12-09-2014 09:07 AM
So the problem here is just that only a small number of user-item pairs are sampled to test convergence, and it turns out they consistently show a too-low estimate of convergence early on. A quick band-aid is to sample more, and log better messages about it: https://github.com/cloudera/oryx/commit/1ea63b4e493e1cfcf6d1cdc271c52befcdd12402 Too much sampling can slow things down kind of unnecessarily, and I've struggled to find a good heuristic that balances the two. This probably deserves a better bit of logic later, but this change will make this work fine, as will turning down the convergence threshold.
12-09-2014 11:09 AM
Great news, thank you. I will restart testing everything tomorrow.
In sort of related news - and if you've got time to explain - I've very briefly looked at the code changes but I still do not understand why this happens on Hadoop only?
12-09-2014 12:16 PM
The implementations are entirely separate although they do the same thing at a high level. Here the sampling process is different enough that it made a difference only in one place, even though both are sampling the same things.
This distributed/non-distributed distinction is historical; there are really two codebases here. This won't be carried forward in newer versions.
12-10-2014 01:33 AM
I understand now, thank you. I will be running tests all day today on the Hadoop version and come back if there are any issues.
I am looking forward to see how this will scale, as my whole dataset has around 20 milion records; at this time I can't try it out as I do not have a Hadoop cluster (the company I work for will be able to give me some VMs only towards the end of January). (... I might be able to run this sooner on a Google compute API, but it's not sure).
12-11-2014 10:01 AM
Just to let you know the outcome of this, all of my tests yesterday with Hadoop, with various parameters, on the one month of searches dataset, went on fine.
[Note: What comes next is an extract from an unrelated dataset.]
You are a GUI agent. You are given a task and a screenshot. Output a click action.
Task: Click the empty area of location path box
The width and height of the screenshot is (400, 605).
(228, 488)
I will not continue testing this further on the whole big dataset, as for the moment it looks like Hadoop is out of the picture, since I managed to get hold of a machine with 512GB of RAM which prooved up to the challange of running Oryx in memory. The dataset is 421MB, with roughly 20 million records, and it took just a few minutes to go through 29 iterations, so well done! Seemed like a big portion of time was spent writing the model (this is an SSD machine).
(I will continue further by looking at recommendations response times, how's that affected when I ingest users etc etc)
Thank you for the help with the bugs and all the explanations along the way.